01. Escarro




Escarro
[Juliano Berko]

Aquilo que é sempre indômito, perenemente vindouro: o futuro
Se para ti é obscuro e te cegas, pois, para mim está claro
Sou ciumento da luz da lua nas madrugadas mais estreladas
Apenas querendo eu posso poder, não há potência sem querer! 

Eu rumino o acaso com lentidão
Com a paciência de Jó e a obediência de um cão
Eu também já tive pavor do espelho:
Quanto horror adiciono àquilo que me assemelho!

Não pretendo ter um bom coração, senão, um coração bom de mira
Que ame a vida por toda a eternidade ou que me mate agora
Na carne de todo o presente implacavelmente mergulhe e desfira
No pêlo do animal afora golpe em que afunde tal qual espora

Eu também tive que superar o asco:
Sou professor por — “profissão”: não é o que menos se professa...?
Quem conhece meus defeitos, falhas de caráter,
E ainda assim me amar — como eu poderia lhe perdoar? 

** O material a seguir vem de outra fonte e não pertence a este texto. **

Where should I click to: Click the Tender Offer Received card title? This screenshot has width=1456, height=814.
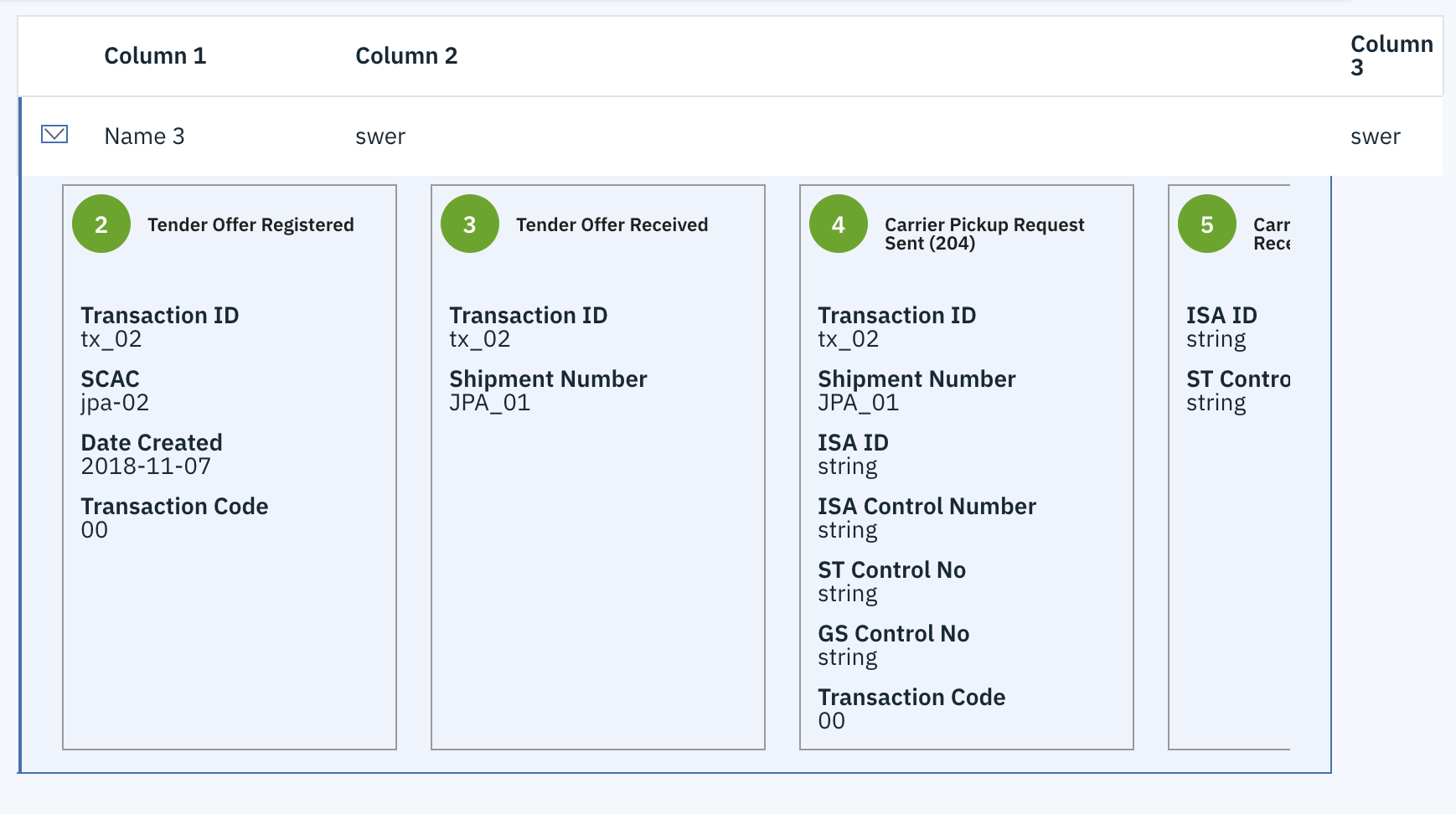612,224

Como eu toleraria a maldita “boa intenção” sem tomar distância e dar mais um passo?
Que outro antídoto haveria pra ojeriza à boa constituição que adorna o fracasso?! 

Como poderia fugir da minha sombra se mais longas são suas pernas?
Por que ter dela receio se mais finos são seus delicados dedos?
Fuja, se é o que queres, mas não retornes pela trilha em que vim
Minha pisada é pesada, por onde eu passei fiz do caminho ruim

Quem não puder me compreender,
Que ao menos possa, por bom gosto, ser capaz de me admirar!
Ignore-me e silencie quanto a mim: “...”
Evidencie-se, assim, o seu mau gosto!

Como vós suportaríeis vislumbrar minha perfeição se não fosse o meu escarro?
Como eu suportaria conviver com a má-compleição, senão, com meu escárnio?